» **Saved data entries**
· · · · · · ·
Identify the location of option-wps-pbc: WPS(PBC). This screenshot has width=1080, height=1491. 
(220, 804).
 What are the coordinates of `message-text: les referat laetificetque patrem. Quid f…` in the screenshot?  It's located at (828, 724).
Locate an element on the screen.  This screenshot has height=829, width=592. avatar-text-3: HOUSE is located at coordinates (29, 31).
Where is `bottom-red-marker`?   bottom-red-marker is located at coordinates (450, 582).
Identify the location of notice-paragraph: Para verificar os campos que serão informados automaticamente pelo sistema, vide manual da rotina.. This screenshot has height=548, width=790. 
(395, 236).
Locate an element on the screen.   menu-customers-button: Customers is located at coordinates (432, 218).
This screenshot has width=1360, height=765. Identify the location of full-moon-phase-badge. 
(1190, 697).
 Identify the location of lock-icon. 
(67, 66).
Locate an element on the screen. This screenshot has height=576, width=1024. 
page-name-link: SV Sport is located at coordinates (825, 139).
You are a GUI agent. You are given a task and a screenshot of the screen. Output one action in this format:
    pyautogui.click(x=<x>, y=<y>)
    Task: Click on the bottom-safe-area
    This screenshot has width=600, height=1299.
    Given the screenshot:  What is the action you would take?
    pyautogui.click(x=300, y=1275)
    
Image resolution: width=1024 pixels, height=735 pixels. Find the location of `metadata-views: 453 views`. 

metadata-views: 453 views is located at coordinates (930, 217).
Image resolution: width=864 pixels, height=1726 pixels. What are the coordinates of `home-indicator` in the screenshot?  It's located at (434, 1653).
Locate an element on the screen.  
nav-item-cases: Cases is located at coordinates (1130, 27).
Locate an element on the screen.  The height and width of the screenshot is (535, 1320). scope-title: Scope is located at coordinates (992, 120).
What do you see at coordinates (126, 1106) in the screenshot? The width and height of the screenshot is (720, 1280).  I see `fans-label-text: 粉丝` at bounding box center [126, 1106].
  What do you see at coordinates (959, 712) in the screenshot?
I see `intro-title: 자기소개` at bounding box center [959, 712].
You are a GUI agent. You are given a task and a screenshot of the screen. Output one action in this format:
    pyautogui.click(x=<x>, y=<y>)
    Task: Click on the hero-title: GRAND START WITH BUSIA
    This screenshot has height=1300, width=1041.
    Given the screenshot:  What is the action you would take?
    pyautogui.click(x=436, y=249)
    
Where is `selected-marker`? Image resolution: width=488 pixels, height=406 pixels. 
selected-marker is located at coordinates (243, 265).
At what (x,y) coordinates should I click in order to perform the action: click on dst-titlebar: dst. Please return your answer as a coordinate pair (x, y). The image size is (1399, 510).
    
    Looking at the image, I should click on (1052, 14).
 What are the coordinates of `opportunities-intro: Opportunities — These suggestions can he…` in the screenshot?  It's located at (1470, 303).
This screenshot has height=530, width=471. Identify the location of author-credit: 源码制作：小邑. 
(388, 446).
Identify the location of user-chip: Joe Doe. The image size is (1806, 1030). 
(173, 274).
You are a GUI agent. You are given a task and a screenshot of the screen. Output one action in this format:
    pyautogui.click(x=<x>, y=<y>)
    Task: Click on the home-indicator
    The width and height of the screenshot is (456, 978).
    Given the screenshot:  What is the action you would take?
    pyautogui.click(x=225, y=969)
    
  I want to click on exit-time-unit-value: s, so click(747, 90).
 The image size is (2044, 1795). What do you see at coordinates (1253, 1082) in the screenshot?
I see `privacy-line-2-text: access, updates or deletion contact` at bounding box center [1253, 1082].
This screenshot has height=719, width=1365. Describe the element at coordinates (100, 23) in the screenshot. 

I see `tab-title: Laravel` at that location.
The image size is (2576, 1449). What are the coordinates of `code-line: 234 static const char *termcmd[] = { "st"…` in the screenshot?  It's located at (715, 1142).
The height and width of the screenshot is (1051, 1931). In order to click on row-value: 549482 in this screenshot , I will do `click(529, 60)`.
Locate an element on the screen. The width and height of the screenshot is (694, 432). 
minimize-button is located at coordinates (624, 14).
· · · · · · ·
» **YOUR GOAL**
Render the records from the start through the line containing "at (828, 724)." as a Markdown table with a column No. for the row number and a column Text for the line, leaving out any blank lines.

» **EXERCISE OUTPUT**
| No. | Text |
|---|---|
| 1 | Identify the location of option-wps-pbc: WPS(PBC). This screenshot has width=1080, height=1491.  |
| 2 | (220, 804). |
| 3 |  What are the coordinates of `message-text: les referat laetificetque patrem. Quid f…` in the screenshot?  It's located at (828, 724). |